Fonte : Revista Seleções
Data : Março de 1943
Autora : Mary Medearis
Foi a campanha para drenar Balck Hollow
que levou meu pai ao termo dos seus dias. “Seu doutor”, como lhe chamavam os
seus clientes do interior do Arkansas, sabia perfeitamente que seriam sempre
vãos os esforços que fazia para debelar
a malária, enquanto os pântanos da região fossem autênticos viveiros dos
mosquitos.
O Black Hollow era o resultado do
alastramento das águas de um novo projeto de irrigação. “Seu doutor” não
ignorava que a idéia, por que tanto se batia, de fazer executar as obras de
drenagem, encontraria tenaz oposição na sede do distrito, por parte de um
poderoso grupo político. Mas estava em jogo a saúde da gente, mais ou menos
desamparada, daqueles lugares rústicos, e “seu doutor” se esquecia de si mesmo,
para entrar em cheio na luta.
Durante o verão e o outono, que acabavam
de passar, arrancara à sua clínica todos os minutos disponíveis, para
emprega-los na ação, em que se revelava infatigável. Escrevera artigos,
censurando severamente as autoridades sanitárias por fazerem manobras políticas
em torno de um assunto como aquele. Fizera desenhos a um tempo cômicos e
impressionantes, de Black Hollow, com seus perigosos mosquitos, e os fazia
estampar nos jornais. Entrava pela noite em conferências e reuniões sobre o
caso; delas saía, não raro, para ficar até o amanhecer numa choupana, no campo,
a cabeceira de uma parturiente.
Em novembro, precisamente na tarde em que
o projeto em questão deveria ser posto a votos no senado estadual, Papai, ao
chegar em casa para o jantar, não podia ocultar o seu cansaço, e tinha os olhos
vermelhos pelas noites de vigília.

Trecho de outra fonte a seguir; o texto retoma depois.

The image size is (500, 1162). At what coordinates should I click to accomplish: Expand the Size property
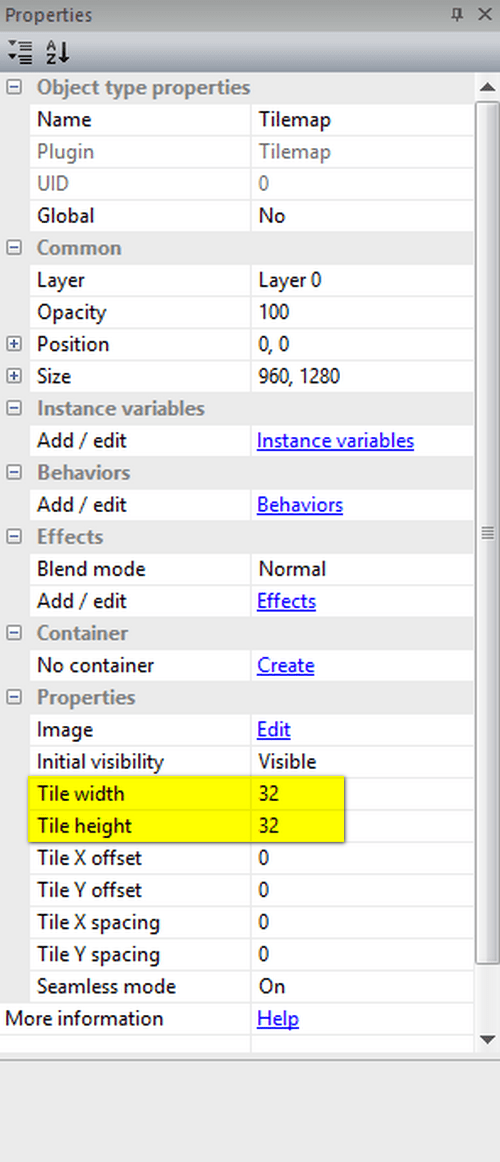pos(14,376)
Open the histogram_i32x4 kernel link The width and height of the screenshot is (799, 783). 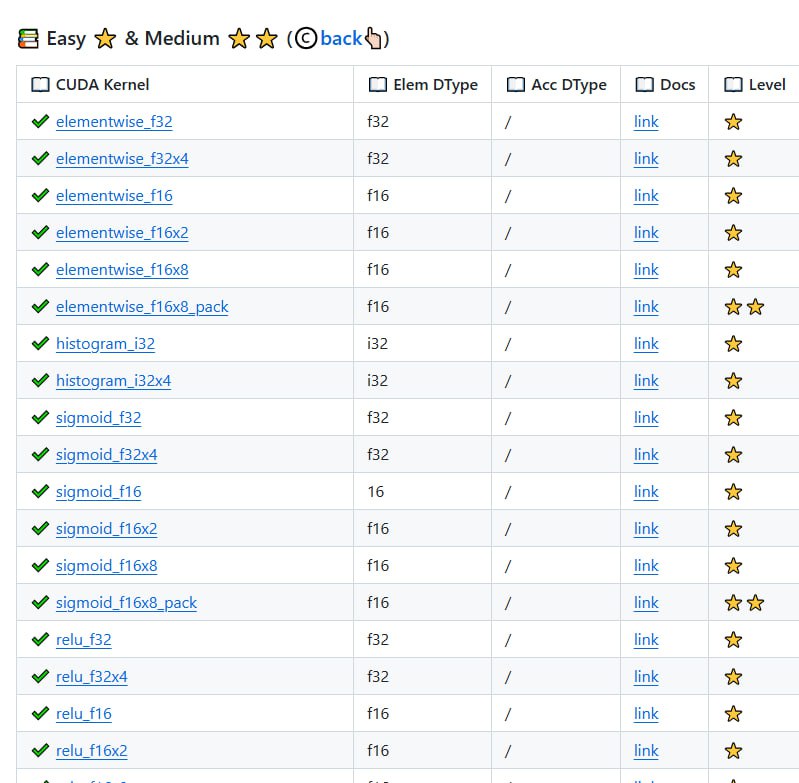(x=113, y=381)
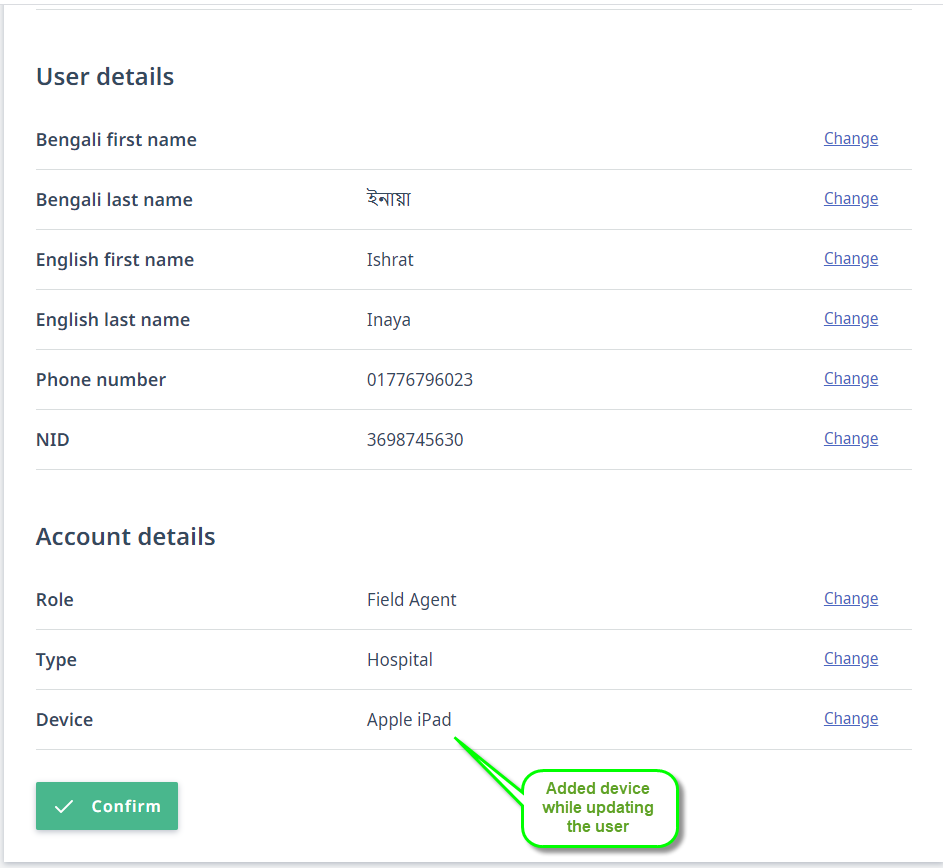Change the Bengali last name value
943x868 pixels.
click(850, 198)
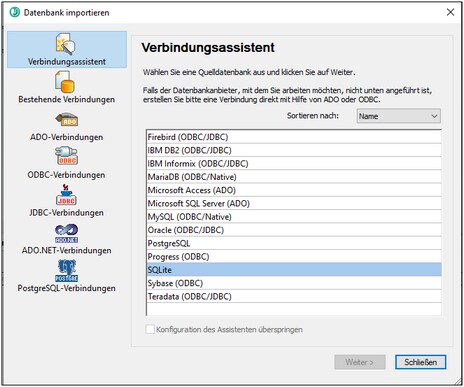Choose Firebird (ODBC/JDBC) database
This screenshot has width=464, height=387.
[x=294, y=137]
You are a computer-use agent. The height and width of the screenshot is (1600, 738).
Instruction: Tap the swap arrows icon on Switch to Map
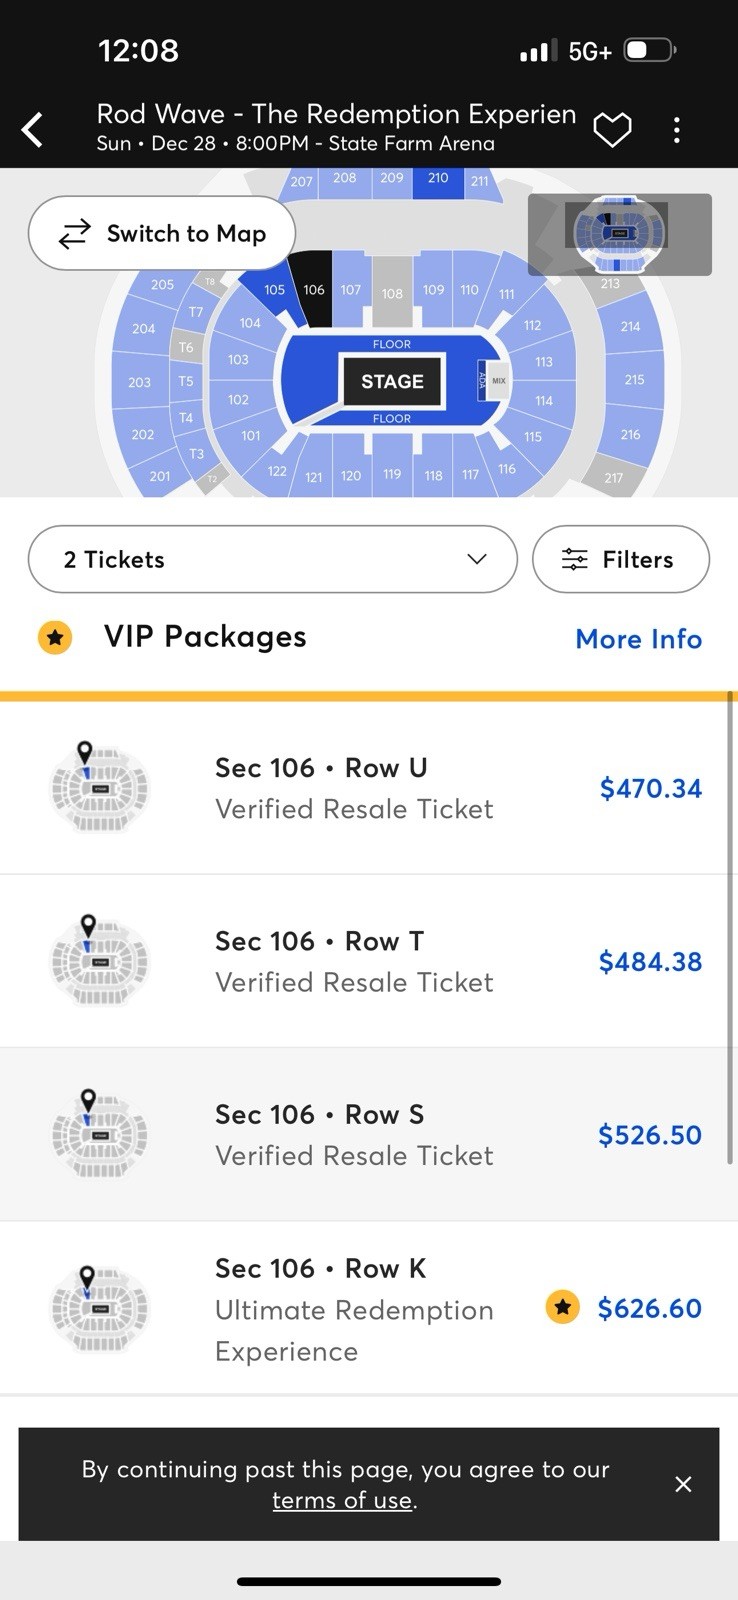74,233
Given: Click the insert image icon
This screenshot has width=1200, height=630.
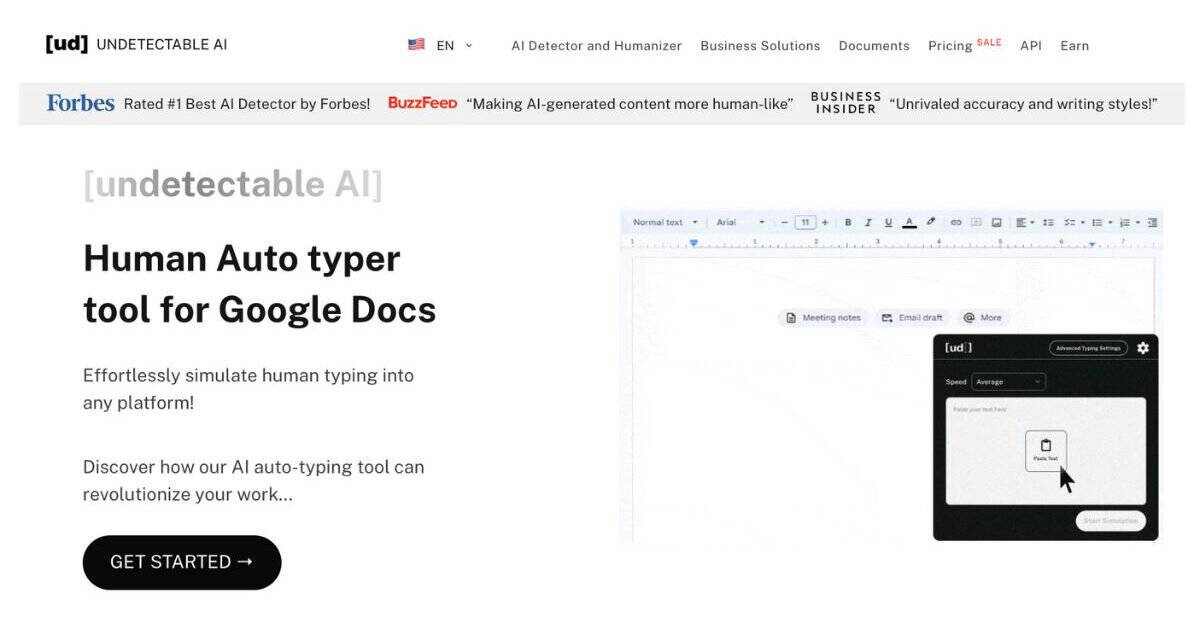Looking at the screenshot, I should [996, 222].
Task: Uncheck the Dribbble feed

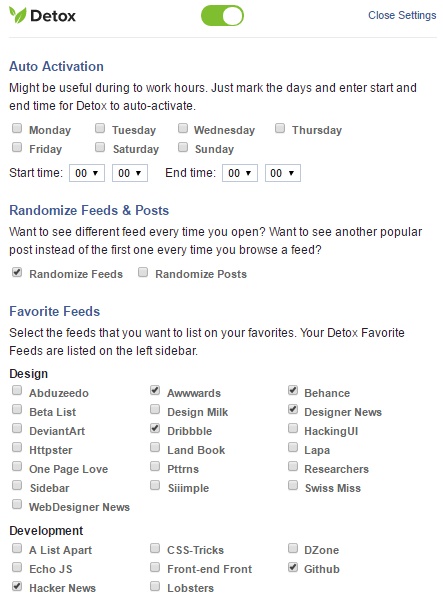Action: 155,429
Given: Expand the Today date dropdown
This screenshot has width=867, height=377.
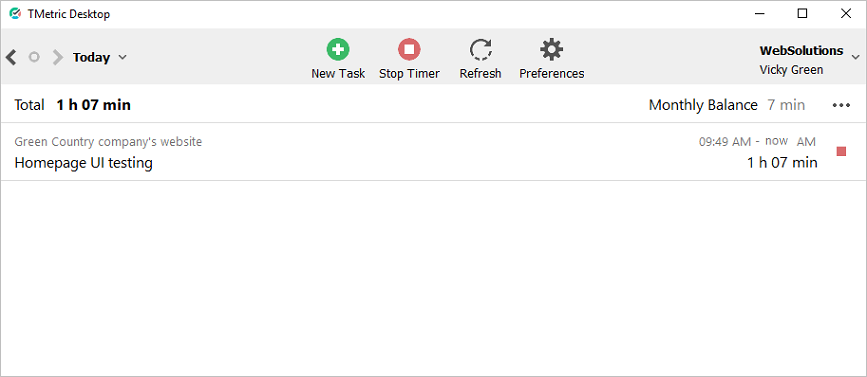Looking at the screenshot, I should click(x=123, y=57).
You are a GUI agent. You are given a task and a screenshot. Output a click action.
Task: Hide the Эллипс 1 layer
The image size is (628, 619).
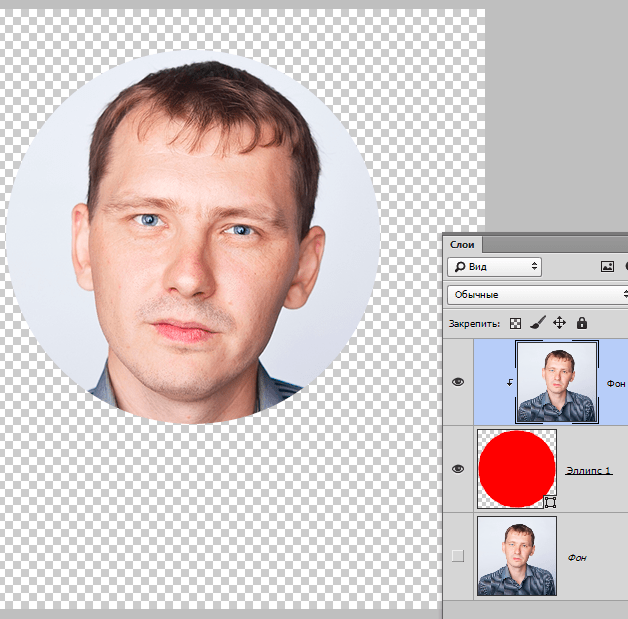coord(458,469)
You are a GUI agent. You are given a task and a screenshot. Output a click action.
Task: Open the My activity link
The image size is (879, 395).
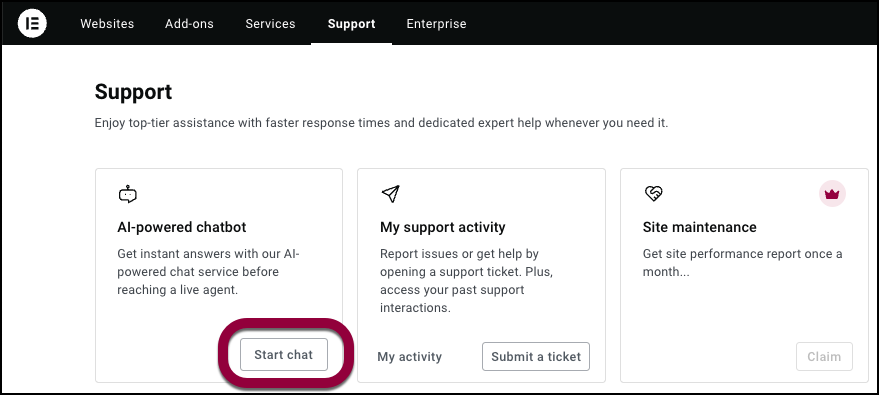coord(410,357)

Meses que passara a pelejar, a um tempo com
a malária e com os políticos, tinham-no visivelmente extenuado, que o esforço
fora demais na sua idade.
Como, entretanto, Mamãe se mostrasse
preocupada, ele começou a sorrir: - Ponha a comida, Myrtle. Você verá que eu
serei outro com o estômago forrado.
- Diga-me primeiro alguma coisa sobre o
resultado da votação, - pediu-lhe Mamãe, ansiosa, é bem de ver, porque o marido
alcançasse o merecido êxito.
- Não posso lhe dizer por enquanto: mas
logo que se saiba o resultado, me telefonarão.
E dizendo isto, Papai puxou e pos sobre os
joelhos, as pequeninas Ruth e Melie Kate.
-
Venham; vamos agora ajudar sua irmã a por a mesa, cantando uma coisinha para ela.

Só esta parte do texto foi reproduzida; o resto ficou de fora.